Le contenu des résumés non techniques (RNT) est rédigé à des fins de communication par les établissements d'expérimentation animale. Ces résumés sont donc soumis, au minimum, au biais de désirabilité sociale, qui peut avoir pour conséquence de mettre en avant de manière détaillée les bénéfices attendus et de limiter les détails et la description des contraintes imposées aux animaux. Par ailleurs, n'étant pas sourcées ni soumises à une relecture par les pairs, les affirmations contenues dans les RNT sur des sujets scientifiques n'ont aucune valeur de preuve, mais fournissent des indications sur le cadre théorique dans lequel les établissements travaillent.

Objectifs et bénéfices escomptés du projet

Décrire les objectifs du projet.

Le système immunitaire joue un rôle majeur dans l’élimination des tumeurs et le contrôle des métastases. Cependant, par différents mécanismes, les tumeurs altèrent les fonctions des cellules immunitaires et compromettent l’efficacité de la réponse immunitaire. Plusieurs essais cliniques d’immunothérapies montrent que le système immunitaire peut être reprogrammé pour contrôler différentes tumeurs comme par exemple : des mélanomes métastatiques ou certains cancers du sein. Néanmoins, le taux de réponse objective à ces traitements demeure encore limité, et la composition de cellules immunitaires de la tumeur apparaît comme un biomarqueur prédictif majeur de l’efficacité thérapeutique. Ainsi, de nombreuses études précliniques suggèrent que l’efficacité de ces immunothérapies dépend principalement de la localisation intra-tumorale de cellules immunitaires, appelées cellules dendritiques qui ont pour rôle d’activer le système immunitaire. L’un des enjeux majeurs de l’immuno-oncologie est donc d’identifier des stratégies optimisant la fonction de ces cellules dendritiques au sein des tumeurs afin d’améliorer les immunothérapies. Nous avons identifié différents facteurs limitant la fonction des cellules dendritiques des tumeurs. Notre objectif est maintenant de déterminer si ces facteurs pourraient être des cibles thérapeutiques permettant de reprogrammer ces cellules dendritiques et d’induire une réponse immunitaire permettant le rejet des tumeurs et métastases. Ces études pré-cliniques chez la souris pourraient conduire au développement de nouvelles immunothérapies.

Quels sont les bénéfices susceptibles de découler de ce projet?

Ce projet apportera d’une part des connaissances fondamentales sur les signaux régissant la programmation des cellules dendritiques en condition physiologique.
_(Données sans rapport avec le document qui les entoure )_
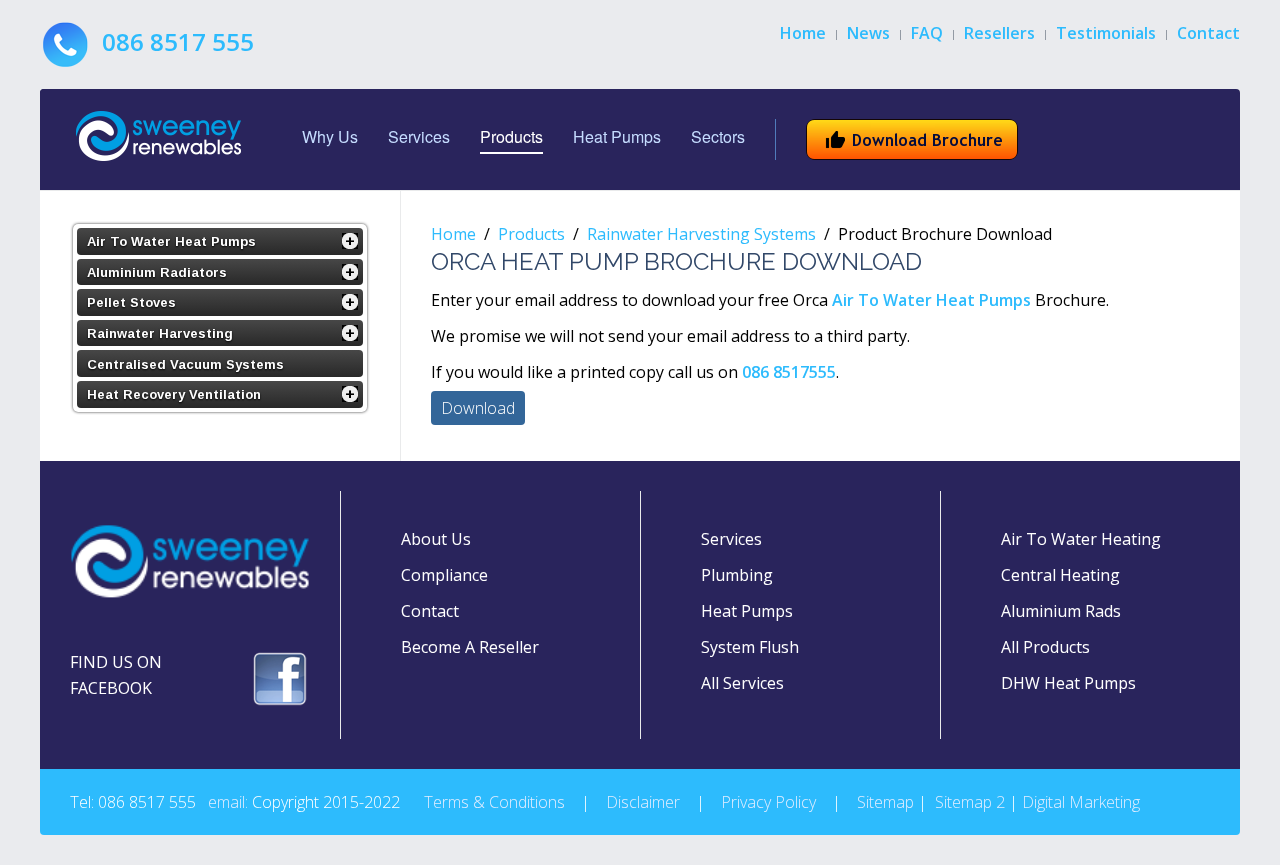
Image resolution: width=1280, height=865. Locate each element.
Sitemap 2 (970, 802)
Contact (1208, 33)
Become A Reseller (470, 647)
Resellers (999, 33)
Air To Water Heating (1081, 539)
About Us (436, 539)
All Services (742, 683)
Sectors (718, 136)
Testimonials (1106, 33)
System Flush (750, 647)
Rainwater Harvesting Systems (701, 234)
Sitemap (885, 802)
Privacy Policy (768, 802)
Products (511, 136)
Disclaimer (643, 802)
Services (419, 136)
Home (803, 33)
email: (228, 802)
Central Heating (1060, 575)
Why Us (330, 136)
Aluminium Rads (1061, 611)
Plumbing (737, 575)
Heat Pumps (617, 136)
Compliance (444, 575)
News (868, 33)
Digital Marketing (1081, 802)
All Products (1045, 647)
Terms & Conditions (494, 802)
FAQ (927, 33)
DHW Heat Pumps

D’autre part, les connaissances générées par ce projet apporteront une meilleure compréhension des mécanismes empéchant le rejet des tumeurs par le système immunitaire et pourront contribuer, à terme, au développement de nouvelles stratégies d’immunothérapie anticancéreuse.

Nuisances prévues

À quelles procédures les animaux seront-ils soumis en règle générale?

Pour ce projet il est envisagé que: – 360 souris recevront un traitement quotidien par voie intrapéritonéale d’environ 10 secondes pendant 3 à 4 jours- 360 souris seront irradiées et recevront une injection intraveineuse d’une durée maximale de 30 secondes- 240 souris recevront un traitement quotidien par voie intrapéritonéale d’environ 10 secondes pendant 3 à 4 jours, une injection intraveineuse d’une durée maximale de 30 secondes et une injection sous-cutanée d’une durée maximale de de 30 secondes – 240 souris seront irradiées et recevront deux injections intraveineuses d’une durée maximale de 30 secondes chacune, espacées de 3 semaines et une injection sous-cutanée d’une durée maximale de 30 secondes- 720 souris recevront un traitement quotidien par voie intrapéritonéale d’une durée de 10 secondes pendant 3 à 4 jours et une injection intraveineuse d’une durée maximale de 30 secondes- 1400 souris recevront un traitement quotidien par voie intrapéritonéale d’une durée de 10 secondes pendant 3 à 4 jours et une injection sous-cutanée de tumeurs d’une durée maximale de 1 minute- 180 recevront un traitement quotidien par voie intrapéritonéale d’une durée maximale de 10 secondes pendant 3 à 4 jours, une injection sous-cutanée de tumeurs puis 3 injections sous-cutanées – 720 souris seront irradiées et recevront deux injections intraveineuses espacées de 3 semaines et une injection sous-cutanée de tumeurs d’une durée maximale de 30 secondes- 1400 souris seront irradiées et recevront une injection intraveineuse d’une durée maximale de 30 secondes et une injection sous-cutanée de tumeurs d’une durée maximale de 1 minute- 120 souris recevront un traitement quotidien par voie intrapéritonéale d’une durée maximale de 10 secondes chacune pendant 3 à 4 jours et 2 injections sous-cutanée de tumeurs d’une durée maximale de 1 minute séparées de 6 à 8 semaines

Quels sont les effets/effets indésirables prévus sur les animaux et la durée de ces effets?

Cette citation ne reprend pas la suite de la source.